639 - Pages choisies

Publié le par 1rΩm1

639 - Pages choisies

de Pascal QUIGNARD, Mourir de penser, Dernier royaume, IX, Editions Grasset, 2014, [2] pp. 62-63 :

Scolie 1. Si la vie puérile, de nature linguistique, est un souvenir qui dure toute la vie, la vie fœtale n'est pas de l'ordre de la réminiscence. La vie intracervicale sera toujours antérieure à la mémoire que la langue fabrique en lui procurant ses repères. La condition au sein de la vie in utero est la structure de la structure. Elle est comme son sommeil en train de rêver toujours. La mise en place du réseau est immemor. N'est mémorable, sub sole, que l'être qui, ayant appris à parler, en parlant inscrit ses traces dans le second monde, les distingue en les nommant, et les accorde à sa lumière. Les mythes répondent au même besoin vital que les rêves qui les précèdent. Les images des contes accomplissent des désirs que les mots à peine acquis sur les lèvres terrifiantes ou sarcastiques de ceux qui les enseignent ont peur de désigner dans la vie ordinaire. Les séquences oniriques préforment les intrigues enchanteresses qui hallucinent des solutions aux frustrations de la même façon que les tragédies déclenchent des extases qui, ôtant la peine de passer à l'acte, présentent peut-être un caractère cathartique, en tout cas accordent à l'âme un modèle onirique qui la défie. Mythes, tragédies, discours, fantasmes, rêves mentent sans finir et se prolongent sans fin comme des naissants tombant dans le monde. Toute âme — même celle d'un tueur, d'un philosophe, d'un saint, d'un prophète, d'un fils de Dieu, d'un larron — se retourne sur soi et se débrouille avec ses contes de fées en préparant son meurtre, en peaufinant son argument, en construisant la dimension de son martyre, en accomplissant ses images dans l'ordre énigmatique où elles lui sont venues avant de se repaître de tous ses morts qui hèlent tous ses souvenirs.

*

Scolie 2. Le premier cri s'élève dans l'abandon du corps hôte.

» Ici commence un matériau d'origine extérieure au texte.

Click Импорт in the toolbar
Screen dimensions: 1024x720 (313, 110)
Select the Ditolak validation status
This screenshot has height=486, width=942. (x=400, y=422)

Tout ce qu'on dit en poussant son souffle est d'abord un adieu.

Aussi  tout  ce  qu'on  pourra  dire  dans  la  langue  qu'on  apprendra  dans  la  lumière signifiera-t-il d'abord cet adieu à un royaume antérieur, sonore mais non parlant, interne, replié, secret, non lumineux, solitaire.

Chronos dévore aussitôt ceux qu'il engendre dès l'instant où ils sont expulsés dans la lumière et qu'il les y découvre.

Le dieu Temps dévorera tous les êtres vivants que la projection de la lumière sépare entre eux dans le monde visible et que la sexualité oppose entre eux pour les renouveler.

Et le soleil s'éteindra et l'espace se dévorera lui-même, et en se dévorant dévorera le temps où l'espace s'est éployé, dévorera la terre, dévorera le souvenir des animaux et des hommes et des rêves et des mots.

Le souvenir de la mort elle-même disparaîtra dans la nuit où toutes les langues humaines se seront réabsorbées en même temps que les souffles qui les adressaient au vent astral qui passe.